1 new 999 for each holdings/item combo If no item records, 999 with holdings data only

ahafele commented 1 month ago

Ran a test for POD selection and I would have expected to find the following in the update file -

a3929970 - updated date for today - nothing suppressed
a4798645 - updated date for today - has print holdings and no item
a6743952 - holdings suppressed but not item

All three include symphony 999s

jgreben commented 1 month ago

We figured out that the SQL was still not correct after the last change of looking for the updatedDate from the instance record. We needed to stop looking for a "marc generation of greater then 0" because in these cases the marc record was not updated at all.

jgreben commented 1 month ago

Now fixed by #1006

ahafele commented 1 month ago

Testing results: a3929970 - updated date for today - nothing suppressed Now found in file a4798645 - updated date for today - has print holdings and no item Still not in file. Electronic records with holdings and no items are included so I'm not sure why this one is not a6743952 - holdings suppressed but not item still not in file but I think that is good

ahafele commented 1 month ago

I did another test of a record with print holdings and no item but this time with a bound-with relationship and it works - a6829669 - presumably because of the associated principle item record. I'd still like to understand how this is working but I think it might be OK.
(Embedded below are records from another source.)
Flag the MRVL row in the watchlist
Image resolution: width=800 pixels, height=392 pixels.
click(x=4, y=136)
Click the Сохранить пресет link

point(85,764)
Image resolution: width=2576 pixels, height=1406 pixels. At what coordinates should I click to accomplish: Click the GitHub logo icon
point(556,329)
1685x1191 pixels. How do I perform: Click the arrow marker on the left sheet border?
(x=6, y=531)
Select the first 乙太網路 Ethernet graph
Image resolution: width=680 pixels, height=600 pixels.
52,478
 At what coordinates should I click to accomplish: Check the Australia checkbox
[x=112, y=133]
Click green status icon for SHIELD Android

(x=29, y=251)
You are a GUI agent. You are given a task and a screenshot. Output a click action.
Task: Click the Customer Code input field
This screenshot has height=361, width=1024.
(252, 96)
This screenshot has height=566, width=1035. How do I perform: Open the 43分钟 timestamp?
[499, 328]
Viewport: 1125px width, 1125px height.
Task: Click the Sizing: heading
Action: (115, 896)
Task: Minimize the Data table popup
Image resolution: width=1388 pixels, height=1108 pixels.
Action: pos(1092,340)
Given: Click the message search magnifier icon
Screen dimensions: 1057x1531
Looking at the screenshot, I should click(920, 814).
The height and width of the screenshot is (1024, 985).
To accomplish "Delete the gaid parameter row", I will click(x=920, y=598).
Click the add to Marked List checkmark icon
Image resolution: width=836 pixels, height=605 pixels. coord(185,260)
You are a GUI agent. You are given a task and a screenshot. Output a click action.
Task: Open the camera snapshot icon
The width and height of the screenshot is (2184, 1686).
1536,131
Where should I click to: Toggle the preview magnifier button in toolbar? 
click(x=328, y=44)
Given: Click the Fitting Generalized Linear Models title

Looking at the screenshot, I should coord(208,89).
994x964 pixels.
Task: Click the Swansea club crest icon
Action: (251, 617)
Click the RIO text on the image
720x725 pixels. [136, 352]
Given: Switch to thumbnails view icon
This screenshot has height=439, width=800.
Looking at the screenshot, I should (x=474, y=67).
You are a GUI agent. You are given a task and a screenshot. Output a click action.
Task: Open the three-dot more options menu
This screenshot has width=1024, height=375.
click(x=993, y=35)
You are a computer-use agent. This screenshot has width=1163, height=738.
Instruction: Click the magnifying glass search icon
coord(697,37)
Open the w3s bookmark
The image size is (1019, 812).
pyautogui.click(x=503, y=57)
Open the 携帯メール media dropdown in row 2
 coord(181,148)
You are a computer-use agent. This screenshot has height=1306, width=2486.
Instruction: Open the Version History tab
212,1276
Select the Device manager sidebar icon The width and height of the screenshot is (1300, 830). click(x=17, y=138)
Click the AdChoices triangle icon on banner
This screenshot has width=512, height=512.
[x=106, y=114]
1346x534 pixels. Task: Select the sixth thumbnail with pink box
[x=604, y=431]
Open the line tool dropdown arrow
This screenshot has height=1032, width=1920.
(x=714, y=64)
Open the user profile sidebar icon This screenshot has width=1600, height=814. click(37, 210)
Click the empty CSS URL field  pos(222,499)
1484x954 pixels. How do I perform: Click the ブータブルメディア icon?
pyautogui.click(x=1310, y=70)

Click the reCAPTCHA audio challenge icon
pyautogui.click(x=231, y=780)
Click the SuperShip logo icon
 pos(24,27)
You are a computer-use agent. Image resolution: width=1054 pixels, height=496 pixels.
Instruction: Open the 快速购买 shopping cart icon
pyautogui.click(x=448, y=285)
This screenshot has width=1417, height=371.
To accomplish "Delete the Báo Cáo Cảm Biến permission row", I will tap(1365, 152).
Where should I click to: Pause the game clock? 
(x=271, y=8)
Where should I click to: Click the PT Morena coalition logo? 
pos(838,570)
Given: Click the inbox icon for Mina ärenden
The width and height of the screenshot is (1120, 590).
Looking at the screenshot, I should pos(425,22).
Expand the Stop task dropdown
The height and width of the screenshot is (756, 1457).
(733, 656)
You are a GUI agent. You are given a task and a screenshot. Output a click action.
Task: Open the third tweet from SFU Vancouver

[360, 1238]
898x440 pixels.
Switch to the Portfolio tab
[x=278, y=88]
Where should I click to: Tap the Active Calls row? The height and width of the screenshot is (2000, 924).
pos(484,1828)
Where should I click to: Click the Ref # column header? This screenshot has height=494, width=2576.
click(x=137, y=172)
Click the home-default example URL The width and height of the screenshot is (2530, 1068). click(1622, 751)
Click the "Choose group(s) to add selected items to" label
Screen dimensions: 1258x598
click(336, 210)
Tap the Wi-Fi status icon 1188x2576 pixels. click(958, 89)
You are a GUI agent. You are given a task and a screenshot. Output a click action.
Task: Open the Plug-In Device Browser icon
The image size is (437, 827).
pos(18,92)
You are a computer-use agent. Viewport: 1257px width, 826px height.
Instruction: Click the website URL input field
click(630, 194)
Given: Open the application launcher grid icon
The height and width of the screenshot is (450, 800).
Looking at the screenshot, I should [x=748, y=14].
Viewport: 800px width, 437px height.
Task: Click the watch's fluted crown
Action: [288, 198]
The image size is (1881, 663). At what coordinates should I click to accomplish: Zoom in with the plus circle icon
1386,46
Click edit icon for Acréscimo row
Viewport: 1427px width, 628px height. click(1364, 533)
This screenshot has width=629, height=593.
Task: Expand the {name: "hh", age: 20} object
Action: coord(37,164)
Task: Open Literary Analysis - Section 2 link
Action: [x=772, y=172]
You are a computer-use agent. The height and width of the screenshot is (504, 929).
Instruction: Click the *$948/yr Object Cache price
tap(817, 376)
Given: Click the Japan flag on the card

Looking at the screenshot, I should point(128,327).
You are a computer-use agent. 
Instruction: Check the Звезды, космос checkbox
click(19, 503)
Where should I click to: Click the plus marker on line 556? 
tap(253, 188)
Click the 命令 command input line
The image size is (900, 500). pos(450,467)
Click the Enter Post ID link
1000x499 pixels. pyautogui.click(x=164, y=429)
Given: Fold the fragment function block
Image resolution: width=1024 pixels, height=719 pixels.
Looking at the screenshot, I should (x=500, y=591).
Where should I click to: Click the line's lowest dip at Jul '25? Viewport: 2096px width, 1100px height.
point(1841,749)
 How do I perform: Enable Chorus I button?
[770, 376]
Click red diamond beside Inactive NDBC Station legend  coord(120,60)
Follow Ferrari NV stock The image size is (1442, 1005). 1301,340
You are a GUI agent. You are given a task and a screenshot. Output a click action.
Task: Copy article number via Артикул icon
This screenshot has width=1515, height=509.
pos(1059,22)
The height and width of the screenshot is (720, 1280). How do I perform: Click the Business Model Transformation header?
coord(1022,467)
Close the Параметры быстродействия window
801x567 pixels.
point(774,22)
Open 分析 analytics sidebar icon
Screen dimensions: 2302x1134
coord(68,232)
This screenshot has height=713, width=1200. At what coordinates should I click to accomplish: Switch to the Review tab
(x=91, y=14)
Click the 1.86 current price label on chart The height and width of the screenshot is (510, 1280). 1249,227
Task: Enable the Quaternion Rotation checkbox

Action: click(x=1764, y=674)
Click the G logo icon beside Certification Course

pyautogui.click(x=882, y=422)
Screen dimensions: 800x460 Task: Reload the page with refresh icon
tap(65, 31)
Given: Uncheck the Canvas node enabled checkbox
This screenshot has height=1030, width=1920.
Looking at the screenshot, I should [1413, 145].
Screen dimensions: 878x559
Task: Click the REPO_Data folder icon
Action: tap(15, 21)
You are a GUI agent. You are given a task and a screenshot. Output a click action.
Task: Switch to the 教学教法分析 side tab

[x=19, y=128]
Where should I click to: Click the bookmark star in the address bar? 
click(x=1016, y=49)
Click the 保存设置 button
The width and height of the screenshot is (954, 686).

jgreben commented 1 month ago

I am still seeing the updatedDate for those HRIDs still as 5/20/2024, and the parameters for the latest pod run was {'from_date': '2024-05-22', 'to_date': '2024-05-23'} Maybe what you did to update the record somehow didn't take, or did not effect the updatedDate for the instance record?

ahafele commented 1 month ago

I changed the instance updateDate for a4798645 and a6743952 to today 5/23 and reran the POD selection dag and the generated update file is empty.

jgreben commented 1 month ago

This should be fixed now by https://github.com/sul-dlss/libsys-airflow/pull/1016

ahafele commented 1 month ago

Fixes

I changed the instance updateDate for a4798645 and a6743952 to today 5/23 and reran the POD selection dag and the generated update file is empty.

New problem When an item is suppressed the 999 with item info is still included. When an item and holding is suppressed the 999 is still included. This was previously working as expected.

Example a9615278 includes =999 \$aHC285 .C27 2011 test$hBook$lGRE-STACKS$wLibrary of Congress classification$tportable device 1$eGRE-STACKS =999 \$aHC285 .C27 2011$hBook$lGRE-STACKS$wLibrary of Congress classification$tbook$eGRE-STACKS$j1 even though the first one is suppressed from discovery.

Example a7946988 includes =999 \$aHV6773 .C475 2009$hBook$lGRE-STACKS$wLibrary of Congress classification$tbook$eGRE-STACKS$j1 Even though both item and holding are suppressed from discovery.

ahafele commented 1 month ago

@jgreben most 999s are now gone from the generated files. I can show after standup this morning.